Additionally, the usage of humanized mice model to engineer genetic-modified T cells was reported to be of beneficial value in cancer patients receiving adoptive cellular therapy (ACT) which denotes expanding immunocompetent cells in vitro followed by reinjecting them back to the patients. The procedure of ACT infusion is based on T cells engineered to express transgenic T cell receptors (TCRs) or chimeric antigen receptors (CARs), which aids in improving the affinity with tumor-associated antigens (TAAs).
Also, a humanized mouse model was helpful in immune checkpoint blockade therapy. Several signaling pathways and inhibitory receptors grouped under immune checkpoints like programmed cell death protein-1 (PD-1), cytotoxic T-lymphocytes-associated protein-4 (CTLA-4), lymphocyte activation gene-3 (LAG-3), and T cell immunoglobulin-3 (TIM-3), all suppress excessively activated T cells preventing a self-tissue attack, hence eliminating the occurrence of autoimmune effects. The blockage of some immune checkpoints was marked as a unique setup in cancer treatment when PD-1 and CTLA-4 inhibitors won the Nobel Prize in physiology and medicine in 2018. The remarkable superiority of the humanized mice model in studying immune checkpoint inhibitors was established to test the effectiveness of individual clinical consultations for cancer patients.

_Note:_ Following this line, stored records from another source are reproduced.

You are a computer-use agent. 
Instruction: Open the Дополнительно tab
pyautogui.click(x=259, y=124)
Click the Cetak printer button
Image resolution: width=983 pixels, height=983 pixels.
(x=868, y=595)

First generation humanized mice have been highly predictive of human clinical success for check point therapies. Next generation of immune-oncology therapies will target processes beyond check point blockade. Future therapies will require a more complete TME that includes additional immune cell types commonly found in ‘cold’ tumors that do not respond to check point treatment. Second generation humanized mice promise to be the models of the future. Specifically, therapies that target NK cells, MDSC, and TAM can all benefit from 2nd generation humanized mice.
Current studies are undergoing tremendous efforts to ensure the reliable usage of humanized mouse models as a representative tool in preclinical immune-oncology studies by tackling its major setbacks. At PharmaLegacy, we understand that the need for humanized models is of utmost importance; This is why our team of experts are always hard at work to provide you with reliable and cost-effective models that fit your studies. Additionally, we manufacture our own humanized mice. This allows for customization to meet our client’s needs. We can transfect lentivirus expressing cytokines, screen donor CD34 stems cells, or additionally customize the model systems based on our customer’s needs.